__Exercise aim__
Your reply should consist only of the lines from the one holding "Task: Go to Allgemeines in the breadcrumb" to the last line of the data below, written out exactly and without pictures.

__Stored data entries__
━━━━━━

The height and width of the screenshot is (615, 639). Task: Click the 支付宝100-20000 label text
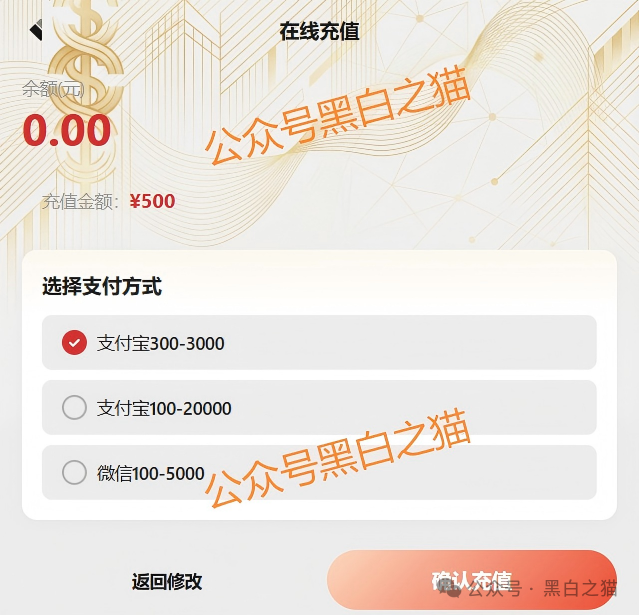164,408
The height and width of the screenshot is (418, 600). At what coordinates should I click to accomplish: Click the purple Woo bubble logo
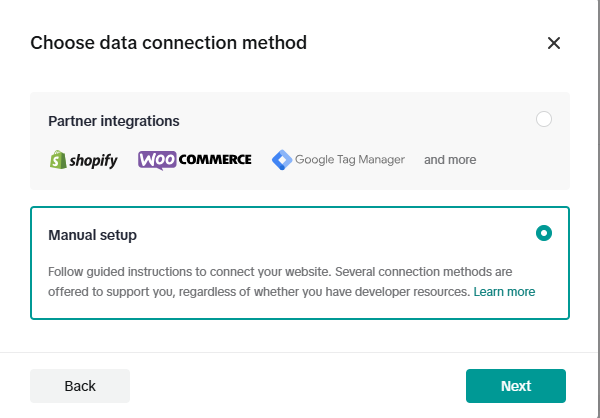click(x=158, y=160)
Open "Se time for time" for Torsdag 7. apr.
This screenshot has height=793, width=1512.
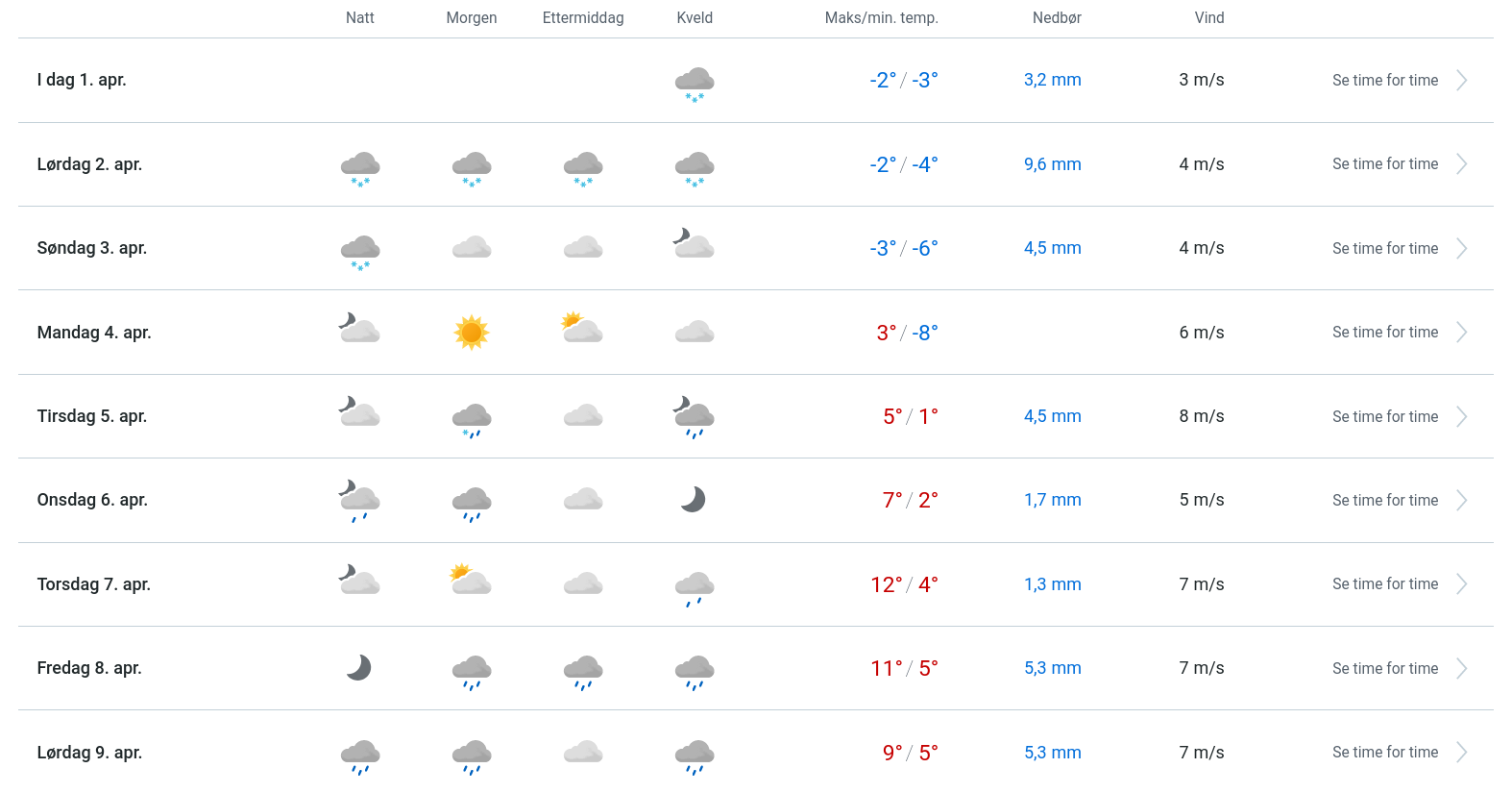pyautogui.click(x=1384, y=584)
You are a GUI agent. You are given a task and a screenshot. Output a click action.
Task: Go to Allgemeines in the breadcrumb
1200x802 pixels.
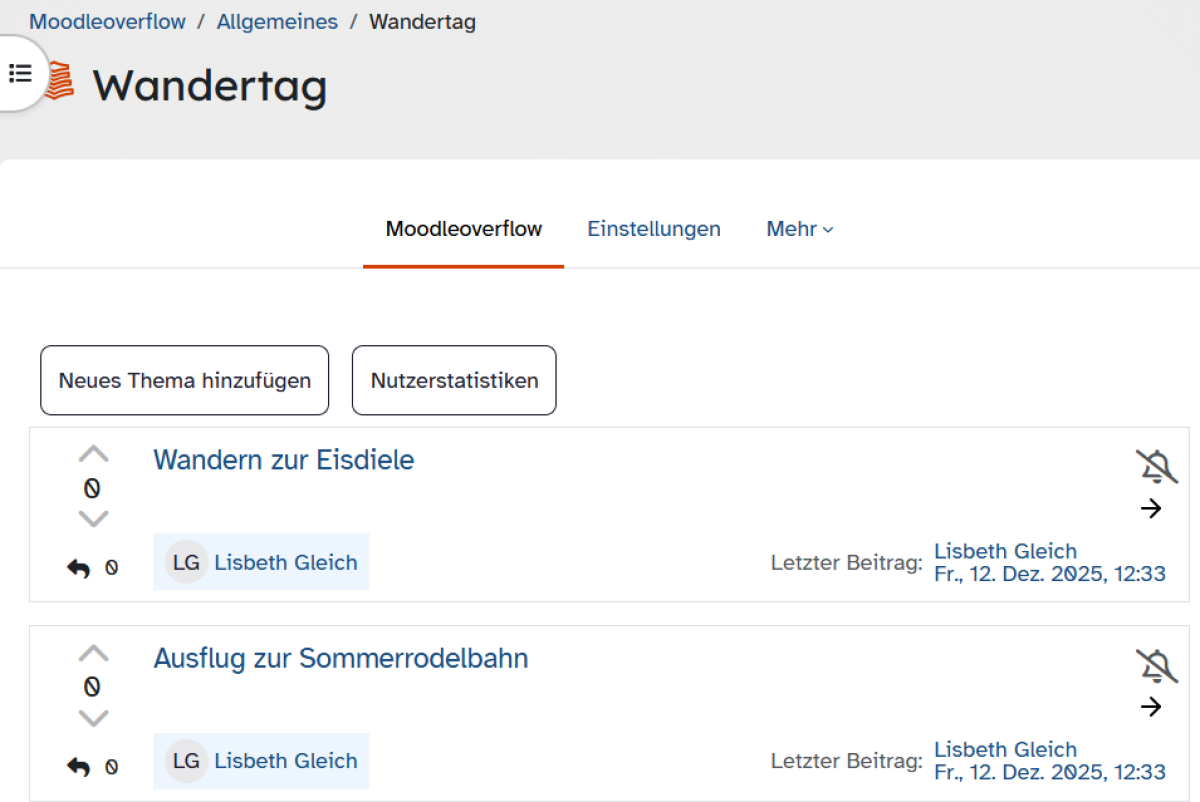tap(277, 22)
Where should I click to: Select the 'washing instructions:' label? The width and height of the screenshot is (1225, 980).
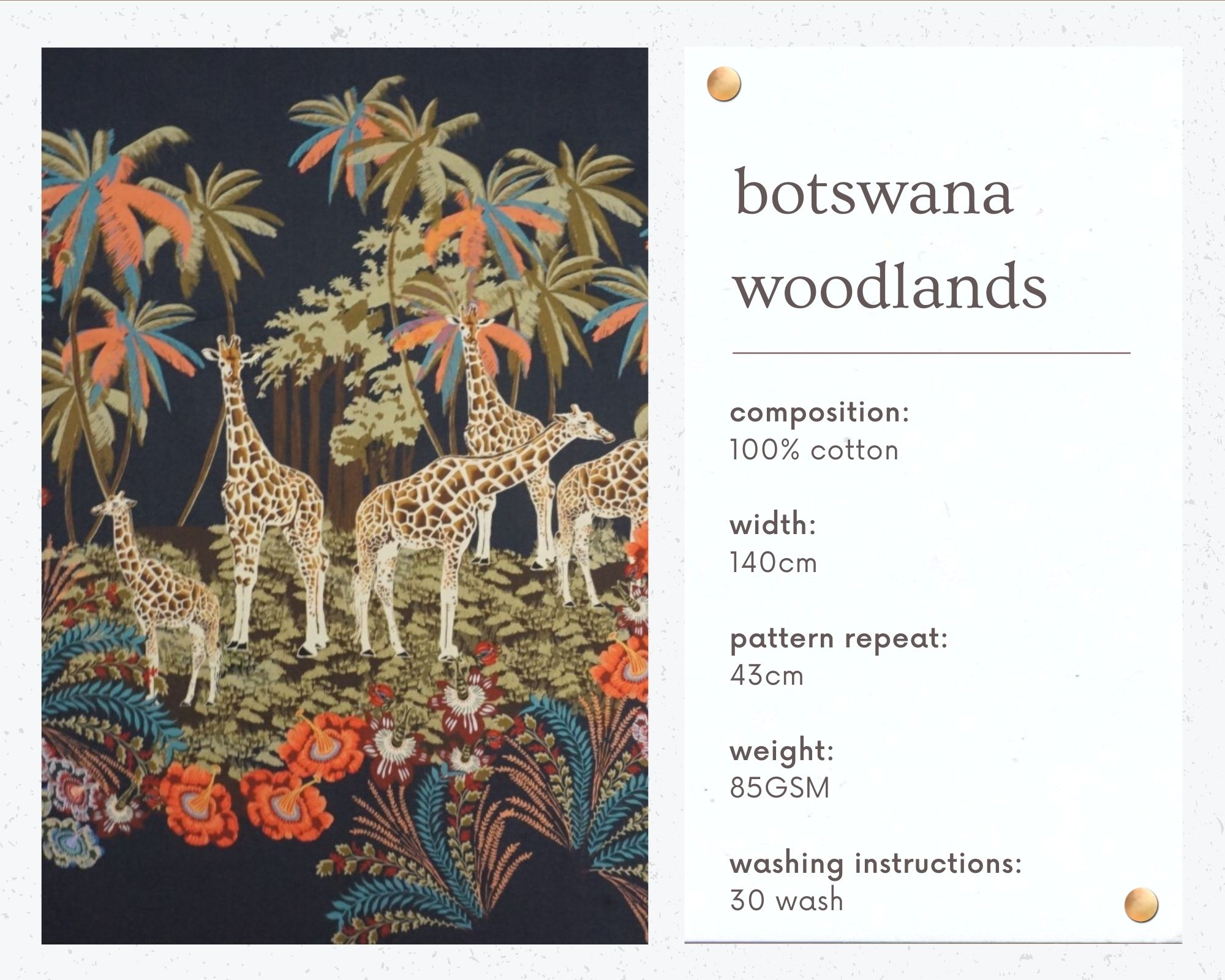[x=876, y=864]
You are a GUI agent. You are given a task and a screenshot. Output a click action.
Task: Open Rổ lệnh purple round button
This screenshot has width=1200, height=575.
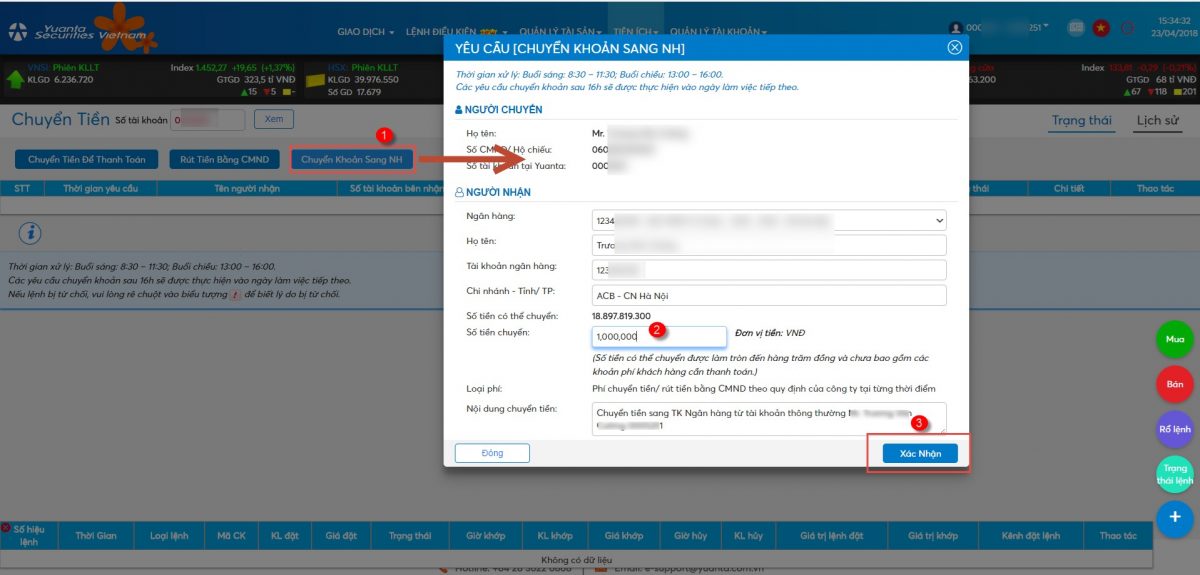(x=1175, y=429)
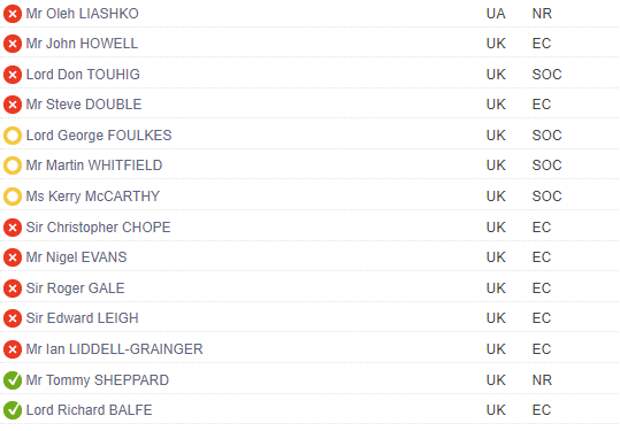Click the red X icon next to John HOWELL
The image size is (620, 431).
(x=12, y=43)
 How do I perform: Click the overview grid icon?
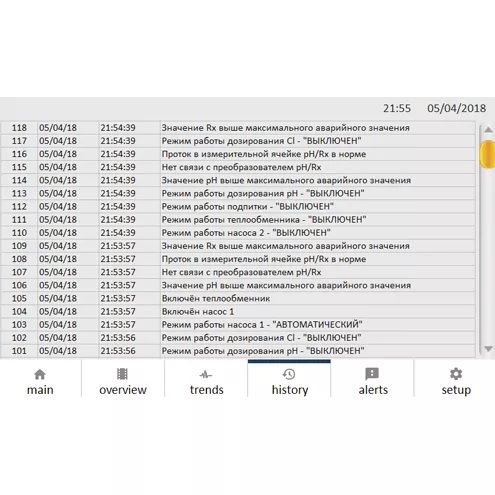(122, 374)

━━━━━━

__Result for this task__
Task: Go to Allgemeines in the breadcrumb
1200x802 pixels.
tap(277, 22)
Where should I click to: Select the 'washing instructions:' label? The width and height of the screenshot is (1225, 980).
[x=876, y=864]
You are a GUI agent. You are given a task and a screenshot. Output a click action.
Task: Open Rổ lệnh purple round button
This screenshot has width=1200, height=575.
(x=1175, y=429)
Click the red X icon next to John HOWELL
The image size is (620, 431).
(x=12, y=43)
 How do I perform: Click the overview grid icon?
(122, 374)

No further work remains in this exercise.